* [DIRECTIONS FOR THIS TASK]: Arrange the lines of the items below as a Markdown table with two columns, Index and Entry: number the lines in order under Index, put each line's text under Entry, and leave out blank lines.

* [RECORDS PROVIDED]:
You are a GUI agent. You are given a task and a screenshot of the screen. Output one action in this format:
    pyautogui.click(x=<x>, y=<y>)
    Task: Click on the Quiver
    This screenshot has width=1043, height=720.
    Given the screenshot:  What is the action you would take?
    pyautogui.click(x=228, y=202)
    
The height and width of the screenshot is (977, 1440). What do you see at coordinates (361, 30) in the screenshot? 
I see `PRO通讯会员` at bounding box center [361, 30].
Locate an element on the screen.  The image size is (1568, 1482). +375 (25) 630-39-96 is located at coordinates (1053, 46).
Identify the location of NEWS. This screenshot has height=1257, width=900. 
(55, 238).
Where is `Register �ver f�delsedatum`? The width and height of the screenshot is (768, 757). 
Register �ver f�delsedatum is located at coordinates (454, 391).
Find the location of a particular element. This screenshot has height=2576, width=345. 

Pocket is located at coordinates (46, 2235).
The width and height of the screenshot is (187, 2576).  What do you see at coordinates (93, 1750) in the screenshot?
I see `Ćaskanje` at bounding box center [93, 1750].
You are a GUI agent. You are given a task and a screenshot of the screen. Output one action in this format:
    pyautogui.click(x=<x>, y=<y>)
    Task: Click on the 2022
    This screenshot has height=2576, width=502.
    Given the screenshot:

* [SOLUTION TO THIS EXERCISE]:
| Index | Entry |
|---|---|
| 1 | You are a GUI agent. You are given a task and a screenshot of the screen. Output one action in this format: |
| 2 |     pyautogui.click(x=<x>, y=<y>) |
| 3 |     Task: Click on the Quiver |
| 4 |     This screenshot has width=1043, height=720. |
| 5 |     Given the screenshot:  What is the action you would take? |
| 6 |     pyautogui.click(x=228, y=202) |
| 7 | The height and width of the screenshot is (977, 1440). What do you see at coordinates (361, 30) in the screenshot?  |
| 8 | I see `PRO通讯会员` at bounding box center [361, 30]. |
| 9 | Locate an element on the screen.  The image size is (1568, 1482). +375 (25) 630-39-96 is located at coordinates (1053, 46). |
| 10 | Identify the location of NEWS. This screenshot has height=1257, width=900.  |
| 11 | (55, 238). |
| 12 | Where is `Register �ver f�delsedatum`? The width and height of the screenshot is (768, 757).  |
| 13 | Register �ver f�delsedatum is located at coordinates (454, 391). |
| 14 | Find the location of a particular element. This screenshot has height=2576, width=345.  |
| 15 | Pocket is located at coordinates (46, 2235). |
| 16 | The width and height of the screenshot is (187, 2576).  What do you see at coordinates (93, 1750) in the screenshot? |
| 17 | I see `Ćaskanje` at bounding box center [93, 1750]. |
| 18 | You are a GUI agent. You are given a task and a screenshot of the screen. Output one action in this format: |
| 19 |     pyautogui.click(x=<x>, y=<y>) |
| 20 |     Task: Click on the 2022 |
| 21 |     This screenshot has height=2576, width=502. |
| 22 |     Given the screenshot: |